__Task description__.
Could you show all lines in the entries below that contain the string "Given"?

┌─ Data section

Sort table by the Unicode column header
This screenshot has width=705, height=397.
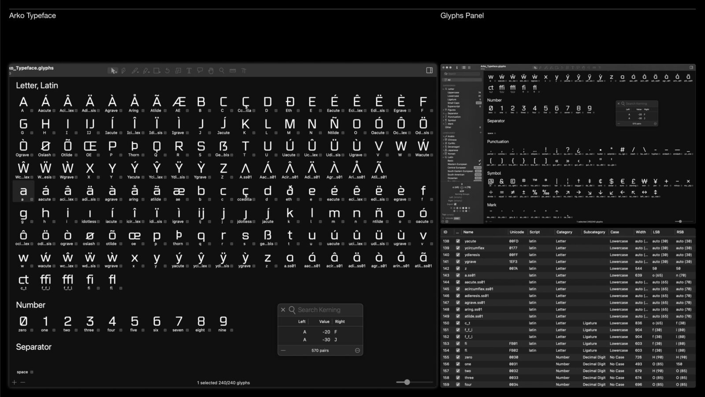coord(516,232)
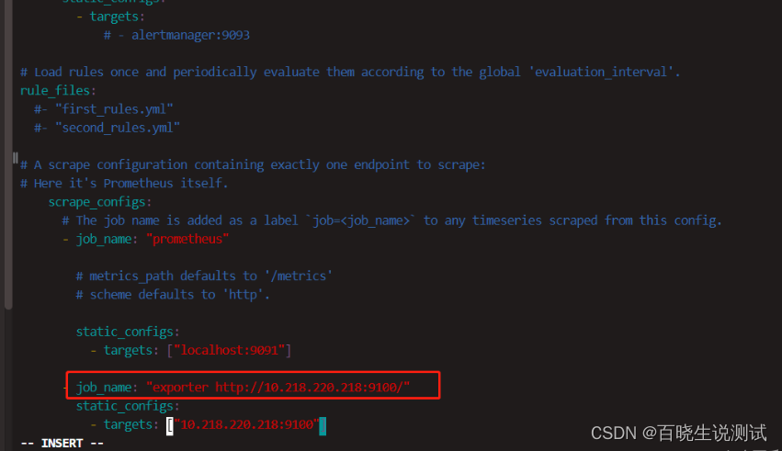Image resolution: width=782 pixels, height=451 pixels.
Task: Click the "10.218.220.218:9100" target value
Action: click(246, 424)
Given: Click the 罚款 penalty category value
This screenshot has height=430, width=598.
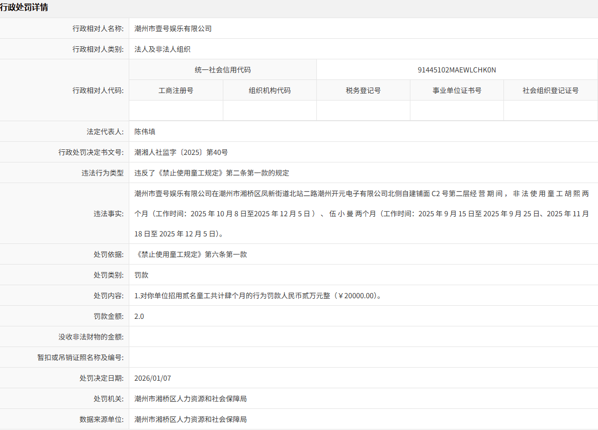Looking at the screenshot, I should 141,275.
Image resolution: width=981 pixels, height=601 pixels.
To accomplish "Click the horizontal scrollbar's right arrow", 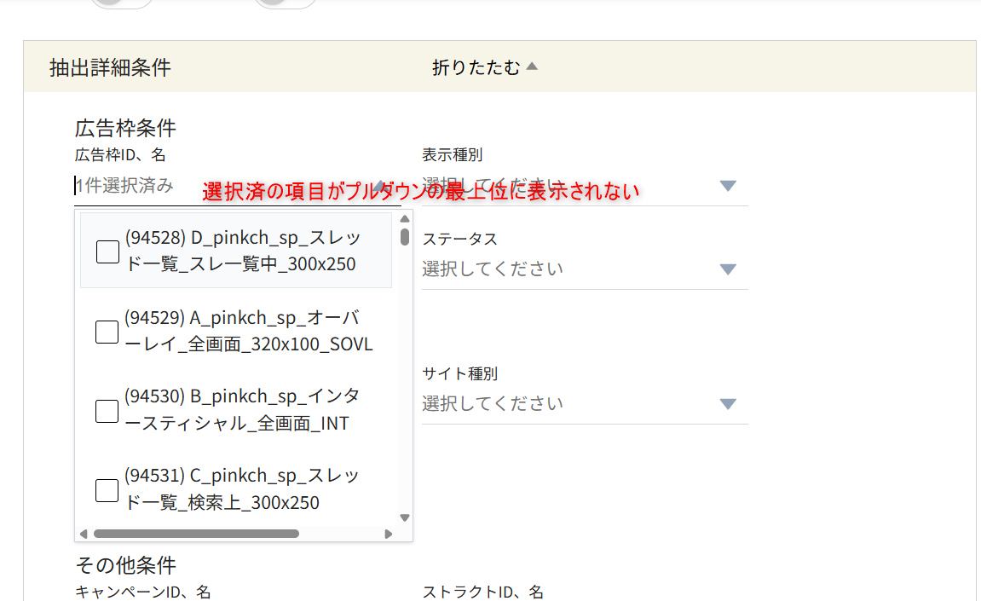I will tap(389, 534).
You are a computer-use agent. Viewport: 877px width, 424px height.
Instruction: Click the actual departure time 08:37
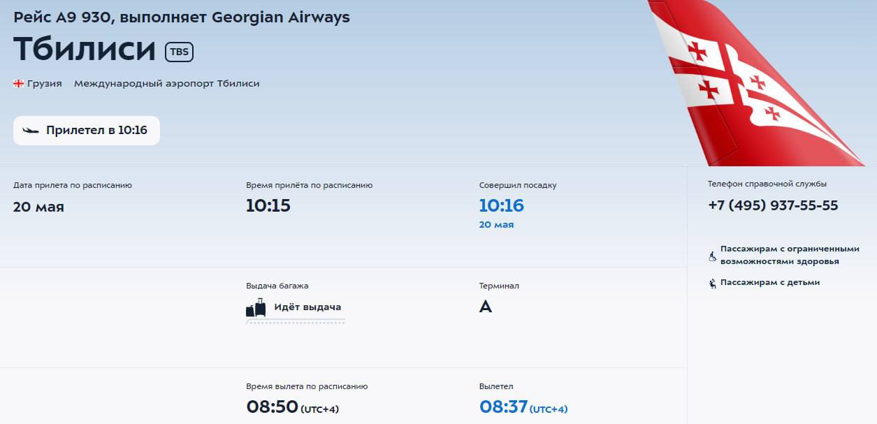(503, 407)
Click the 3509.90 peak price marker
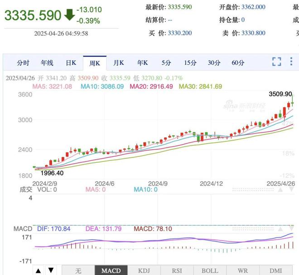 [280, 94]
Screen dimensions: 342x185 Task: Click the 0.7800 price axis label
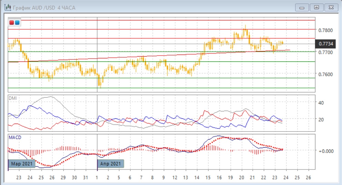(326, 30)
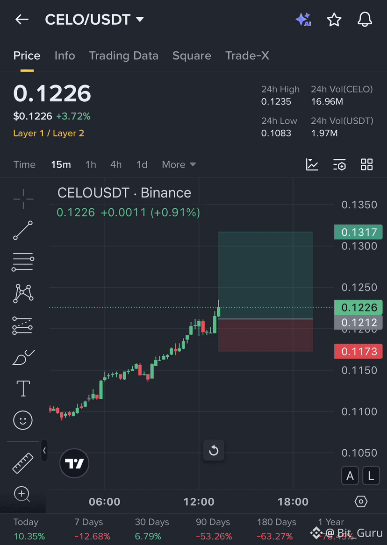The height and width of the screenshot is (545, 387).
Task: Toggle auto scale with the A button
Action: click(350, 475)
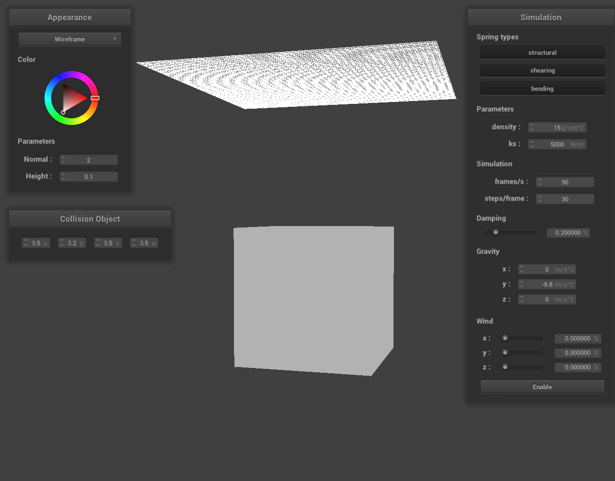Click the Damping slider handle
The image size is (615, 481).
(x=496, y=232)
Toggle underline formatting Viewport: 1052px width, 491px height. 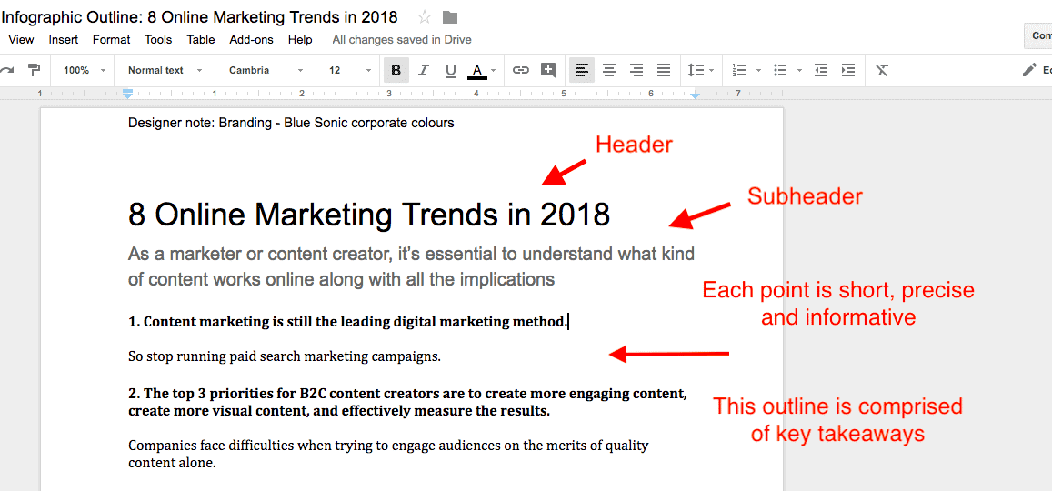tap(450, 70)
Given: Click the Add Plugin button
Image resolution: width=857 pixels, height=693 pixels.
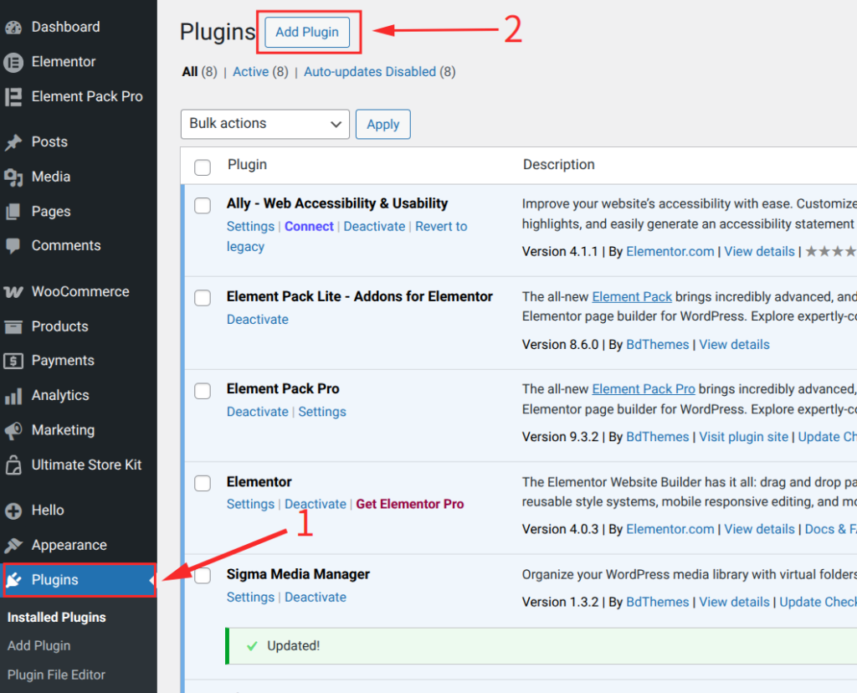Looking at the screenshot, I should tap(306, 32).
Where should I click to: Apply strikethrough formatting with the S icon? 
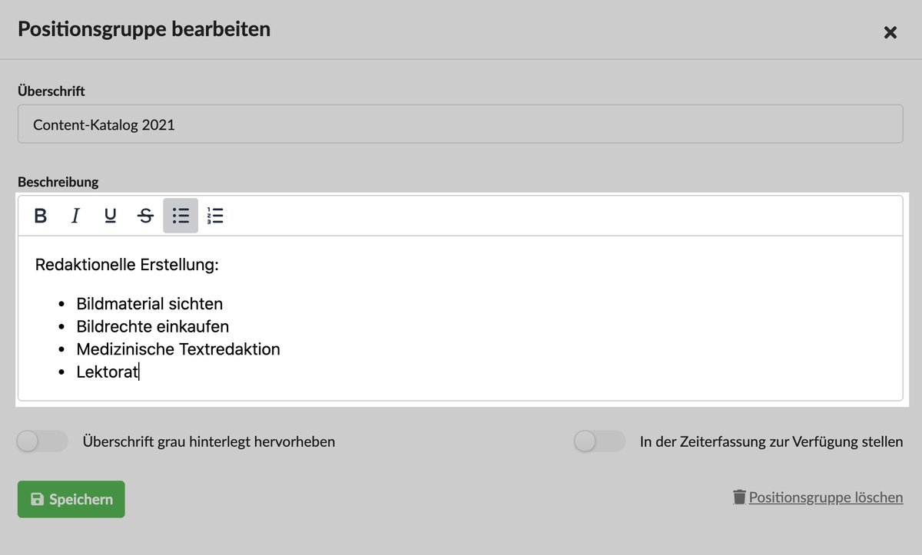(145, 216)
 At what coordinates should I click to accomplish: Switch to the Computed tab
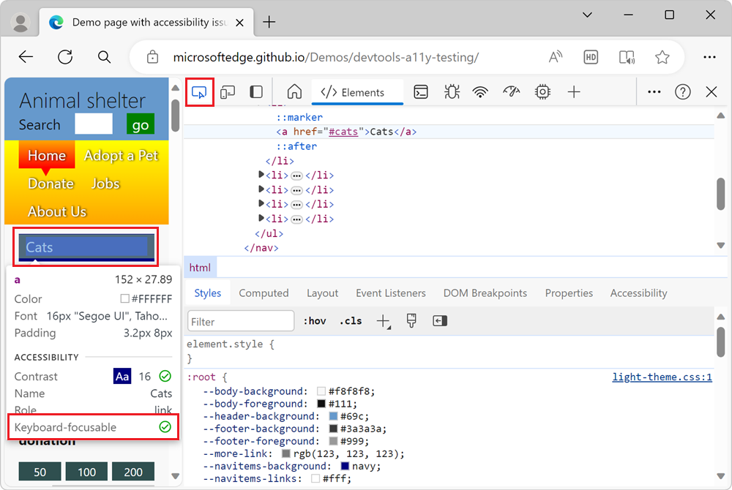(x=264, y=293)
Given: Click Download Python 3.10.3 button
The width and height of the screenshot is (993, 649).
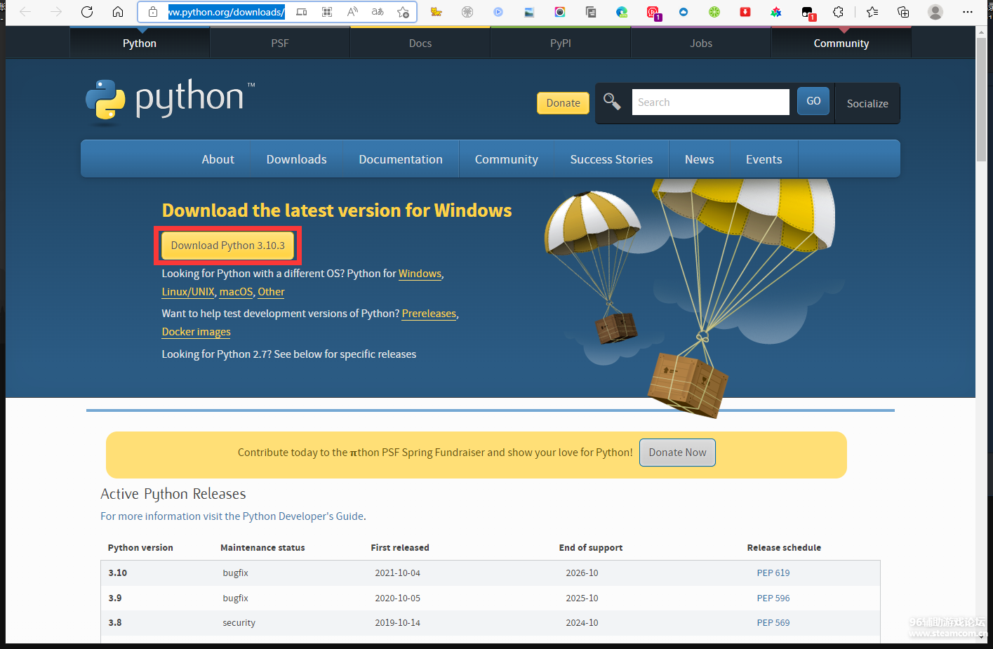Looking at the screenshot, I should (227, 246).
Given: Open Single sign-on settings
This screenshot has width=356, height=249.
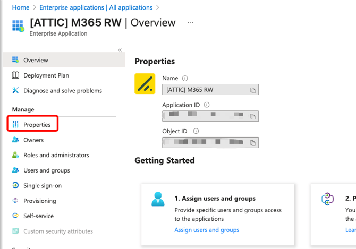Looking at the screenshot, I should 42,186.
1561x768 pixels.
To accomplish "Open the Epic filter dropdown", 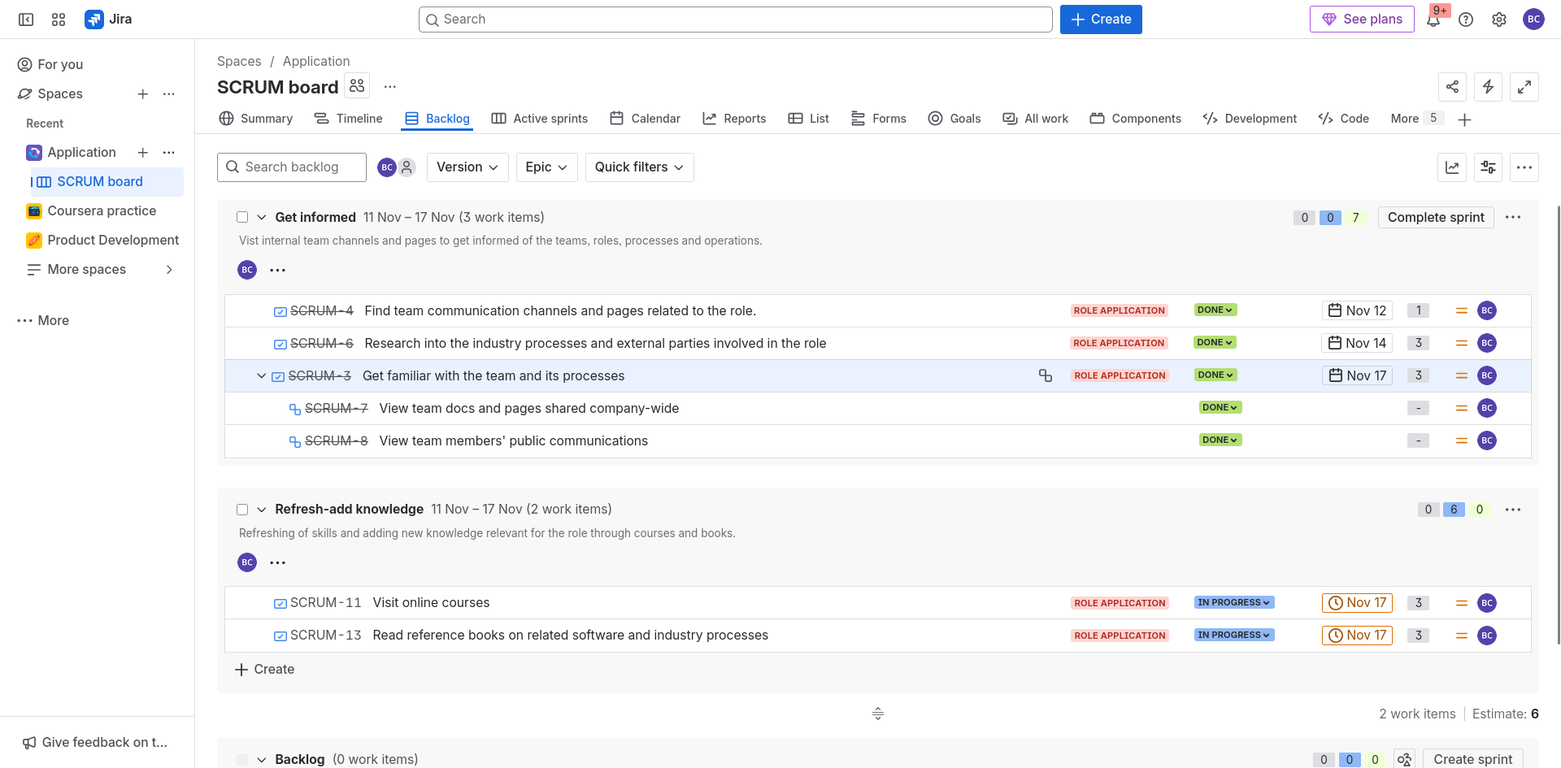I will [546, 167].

└─

__Exercise solution__.
Given: Click the 罚款 penalty category value
Given: Click the Add Plugin button
Given: Click Download Python 3.10.3 button
Given: Open Single sign-on settings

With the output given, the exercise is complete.